* _WHAT IS BEING ASKED_: In the material below, the lines to repeat exactly run from the one containing "Given: Expand the Monat dropdown" to the very last line, both included.

━━ PROVIDED MATERIAL ━━

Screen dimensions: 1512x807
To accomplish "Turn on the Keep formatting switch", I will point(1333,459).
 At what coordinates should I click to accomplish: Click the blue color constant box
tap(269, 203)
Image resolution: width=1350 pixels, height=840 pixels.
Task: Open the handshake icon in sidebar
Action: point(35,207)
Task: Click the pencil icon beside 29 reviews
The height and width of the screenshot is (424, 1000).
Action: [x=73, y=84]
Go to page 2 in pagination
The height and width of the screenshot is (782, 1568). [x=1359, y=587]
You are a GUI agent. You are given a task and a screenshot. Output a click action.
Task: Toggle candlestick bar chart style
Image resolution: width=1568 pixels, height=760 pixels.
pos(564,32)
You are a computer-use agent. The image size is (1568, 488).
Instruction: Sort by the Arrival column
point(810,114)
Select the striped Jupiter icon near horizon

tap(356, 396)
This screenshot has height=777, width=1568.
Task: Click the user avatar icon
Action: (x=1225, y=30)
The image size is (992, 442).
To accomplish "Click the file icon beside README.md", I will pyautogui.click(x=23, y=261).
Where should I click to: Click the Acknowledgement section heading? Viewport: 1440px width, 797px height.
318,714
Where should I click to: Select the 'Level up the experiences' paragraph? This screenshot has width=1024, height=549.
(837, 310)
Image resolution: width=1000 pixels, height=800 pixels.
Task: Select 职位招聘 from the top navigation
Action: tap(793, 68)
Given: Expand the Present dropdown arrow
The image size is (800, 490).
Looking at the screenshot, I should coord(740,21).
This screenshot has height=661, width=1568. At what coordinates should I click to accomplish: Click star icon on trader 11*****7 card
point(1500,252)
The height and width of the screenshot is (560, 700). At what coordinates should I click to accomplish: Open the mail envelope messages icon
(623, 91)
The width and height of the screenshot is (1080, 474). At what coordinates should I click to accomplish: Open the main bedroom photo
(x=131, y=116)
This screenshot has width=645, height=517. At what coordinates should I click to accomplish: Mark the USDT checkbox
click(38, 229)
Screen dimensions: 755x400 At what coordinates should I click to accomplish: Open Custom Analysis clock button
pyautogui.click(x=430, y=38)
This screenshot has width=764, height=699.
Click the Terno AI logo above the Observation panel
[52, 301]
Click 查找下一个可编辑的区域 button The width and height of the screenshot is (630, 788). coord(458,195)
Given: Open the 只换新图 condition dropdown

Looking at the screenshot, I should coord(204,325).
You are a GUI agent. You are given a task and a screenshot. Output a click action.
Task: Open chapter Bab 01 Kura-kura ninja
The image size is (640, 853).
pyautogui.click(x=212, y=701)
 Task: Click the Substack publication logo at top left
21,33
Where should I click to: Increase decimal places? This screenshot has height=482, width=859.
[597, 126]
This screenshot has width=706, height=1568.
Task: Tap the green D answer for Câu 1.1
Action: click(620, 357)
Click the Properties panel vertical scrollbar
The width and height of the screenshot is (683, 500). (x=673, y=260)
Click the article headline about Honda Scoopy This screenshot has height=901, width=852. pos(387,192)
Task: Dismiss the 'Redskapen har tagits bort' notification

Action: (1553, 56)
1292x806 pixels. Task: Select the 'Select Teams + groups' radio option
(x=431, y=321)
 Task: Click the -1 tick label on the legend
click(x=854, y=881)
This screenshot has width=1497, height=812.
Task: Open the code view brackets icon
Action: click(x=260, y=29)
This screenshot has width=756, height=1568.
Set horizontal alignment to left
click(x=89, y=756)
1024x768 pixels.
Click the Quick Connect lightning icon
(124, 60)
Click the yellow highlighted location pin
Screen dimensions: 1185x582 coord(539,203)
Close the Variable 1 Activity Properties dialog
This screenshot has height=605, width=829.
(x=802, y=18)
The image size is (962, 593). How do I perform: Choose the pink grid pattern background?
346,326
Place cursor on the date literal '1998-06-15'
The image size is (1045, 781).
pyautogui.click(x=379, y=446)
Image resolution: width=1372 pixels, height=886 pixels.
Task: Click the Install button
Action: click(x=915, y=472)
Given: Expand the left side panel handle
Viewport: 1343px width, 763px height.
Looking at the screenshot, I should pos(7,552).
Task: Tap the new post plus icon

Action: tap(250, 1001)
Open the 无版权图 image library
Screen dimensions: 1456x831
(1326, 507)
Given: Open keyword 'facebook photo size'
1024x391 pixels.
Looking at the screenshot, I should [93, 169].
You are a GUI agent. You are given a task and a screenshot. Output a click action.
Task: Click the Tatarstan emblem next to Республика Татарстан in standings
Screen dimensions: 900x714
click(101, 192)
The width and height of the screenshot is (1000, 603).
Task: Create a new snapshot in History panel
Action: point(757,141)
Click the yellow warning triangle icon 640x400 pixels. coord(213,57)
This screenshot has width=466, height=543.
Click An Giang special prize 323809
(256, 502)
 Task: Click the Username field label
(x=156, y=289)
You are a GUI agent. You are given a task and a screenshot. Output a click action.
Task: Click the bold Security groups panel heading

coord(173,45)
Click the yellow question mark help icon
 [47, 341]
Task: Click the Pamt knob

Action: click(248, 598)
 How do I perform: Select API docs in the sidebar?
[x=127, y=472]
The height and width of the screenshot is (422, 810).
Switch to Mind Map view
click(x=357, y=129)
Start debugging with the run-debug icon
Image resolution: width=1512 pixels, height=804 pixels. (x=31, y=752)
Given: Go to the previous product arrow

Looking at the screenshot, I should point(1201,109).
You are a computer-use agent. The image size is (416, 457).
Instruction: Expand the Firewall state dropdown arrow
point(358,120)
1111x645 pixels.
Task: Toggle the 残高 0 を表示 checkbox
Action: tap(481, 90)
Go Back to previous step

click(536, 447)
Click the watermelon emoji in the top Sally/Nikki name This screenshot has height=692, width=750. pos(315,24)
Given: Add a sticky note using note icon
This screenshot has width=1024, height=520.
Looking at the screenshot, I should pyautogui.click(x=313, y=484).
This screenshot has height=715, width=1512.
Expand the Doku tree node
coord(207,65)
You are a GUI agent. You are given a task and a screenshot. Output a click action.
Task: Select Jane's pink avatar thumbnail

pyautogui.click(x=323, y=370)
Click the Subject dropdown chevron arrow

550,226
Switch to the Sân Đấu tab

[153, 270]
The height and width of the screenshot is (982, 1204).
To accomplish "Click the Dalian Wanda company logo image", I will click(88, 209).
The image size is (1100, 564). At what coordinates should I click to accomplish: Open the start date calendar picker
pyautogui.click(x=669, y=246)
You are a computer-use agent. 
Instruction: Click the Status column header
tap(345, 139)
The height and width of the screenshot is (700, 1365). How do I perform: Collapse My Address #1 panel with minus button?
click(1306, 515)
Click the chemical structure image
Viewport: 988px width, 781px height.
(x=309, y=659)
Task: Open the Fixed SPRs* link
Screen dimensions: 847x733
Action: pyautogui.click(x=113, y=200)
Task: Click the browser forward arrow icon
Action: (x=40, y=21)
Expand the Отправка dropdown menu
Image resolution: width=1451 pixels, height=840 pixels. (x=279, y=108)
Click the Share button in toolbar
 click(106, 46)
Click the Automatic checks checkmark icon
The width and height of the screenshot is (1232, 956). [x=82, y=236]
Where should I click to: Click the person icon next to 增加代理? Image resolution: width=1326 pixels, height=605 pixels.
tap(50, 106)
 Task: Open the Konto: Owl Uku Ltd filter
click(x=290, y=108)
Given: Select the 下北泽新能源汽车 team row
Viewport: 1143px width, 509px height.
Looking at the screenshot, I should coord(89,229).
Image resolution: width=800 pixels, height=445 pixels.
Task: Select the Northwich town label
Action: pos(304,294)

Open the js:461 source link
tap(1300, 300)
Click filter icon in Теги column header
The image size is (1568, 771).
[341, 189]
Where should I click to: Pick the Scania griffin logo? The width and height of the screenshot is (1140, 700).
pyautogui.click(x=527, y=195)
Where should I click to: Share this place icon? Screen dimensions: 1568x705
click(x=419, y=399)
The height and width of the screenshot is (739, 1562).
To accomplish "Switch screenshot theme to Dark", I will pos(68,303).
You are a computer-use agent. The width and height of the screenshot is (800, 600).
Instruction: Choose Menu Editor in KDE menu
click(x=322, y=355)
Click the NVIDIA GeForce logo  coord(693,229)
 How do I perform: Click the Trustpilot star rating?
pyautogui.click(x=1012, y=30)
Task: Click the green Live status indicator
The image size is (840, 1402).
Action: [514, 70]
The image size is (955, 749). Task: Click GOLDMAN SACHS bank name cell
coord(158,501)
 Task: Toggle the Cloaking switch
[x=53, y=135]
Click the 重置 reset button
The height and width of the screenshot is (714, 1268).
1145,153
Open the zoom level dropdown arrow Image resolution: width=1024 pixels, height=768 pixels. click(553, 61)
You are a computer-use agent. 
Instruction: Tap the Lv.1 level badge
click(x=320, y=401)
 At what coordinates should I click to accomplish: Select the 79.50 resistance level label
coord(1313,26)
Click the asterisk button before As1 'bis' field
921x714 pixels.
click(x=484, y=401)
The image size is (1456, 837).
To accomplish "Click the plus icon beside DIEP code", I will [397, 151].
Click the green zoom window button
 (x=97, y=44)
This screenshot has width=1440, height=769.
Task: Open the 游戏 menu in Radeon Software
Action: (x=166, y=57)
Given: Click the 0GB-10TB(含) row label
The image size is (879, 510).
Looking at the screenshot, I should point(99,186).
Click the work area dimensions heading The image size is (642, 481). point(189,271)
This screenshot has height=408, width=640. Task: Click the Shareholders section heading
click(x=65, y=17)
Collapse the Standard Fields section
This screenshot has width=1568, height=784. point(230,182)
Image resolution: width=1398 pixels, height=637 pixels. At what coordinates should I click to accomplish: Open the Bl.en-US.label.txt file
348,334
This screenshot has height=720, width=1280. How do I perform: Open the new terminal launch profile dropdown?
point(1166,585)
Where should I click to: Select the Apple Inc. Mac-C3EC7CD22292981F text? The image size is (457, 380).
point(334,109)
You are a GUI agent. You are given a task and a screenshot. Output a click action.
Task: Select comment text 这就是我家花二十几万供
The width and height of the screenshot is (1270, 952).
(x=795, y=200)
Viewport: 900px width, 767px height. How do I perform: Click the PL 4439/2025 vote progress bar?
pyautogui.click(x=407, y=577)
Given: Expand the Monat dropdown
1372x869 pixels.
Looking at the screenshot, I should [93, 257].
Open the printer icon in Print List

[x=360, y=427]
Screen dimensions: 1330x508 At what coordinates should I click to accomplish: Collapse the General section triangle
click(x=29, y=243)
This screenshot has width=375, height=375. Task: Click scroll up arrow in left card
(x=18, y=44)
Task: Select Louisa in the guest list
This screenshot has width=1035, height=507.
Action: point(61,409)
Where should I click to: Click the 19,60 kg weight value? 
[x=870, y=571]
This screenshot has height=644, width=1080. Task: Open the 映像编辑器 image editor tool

━━━

* _EXPECTED ANSWER_:
Given: Expand the Monat dropdown
1372x869 pixels.
Looking at the screenshot, I should [93, 257].
Open the printer icon in Print List

[x=360, y=427]
Screen dimensions: 1330x508 At what coordinates should I click to accomplish: Collapse the General section triangle
click(x=29, y=243)
This screenshot has width=375, height=375. Task: Click scroll up arrow in left card
(x=18, y=44)
Task: Select Louisa in the guest list
This screenshot has width=1035, height=507.
Action: point(61,409)
Where should I click to: Click the 19,60 kg weight value? 
[x=870, y=571]
This screenshot has height=644, width=1080. Task: Open the 映像编辑器 image editor tool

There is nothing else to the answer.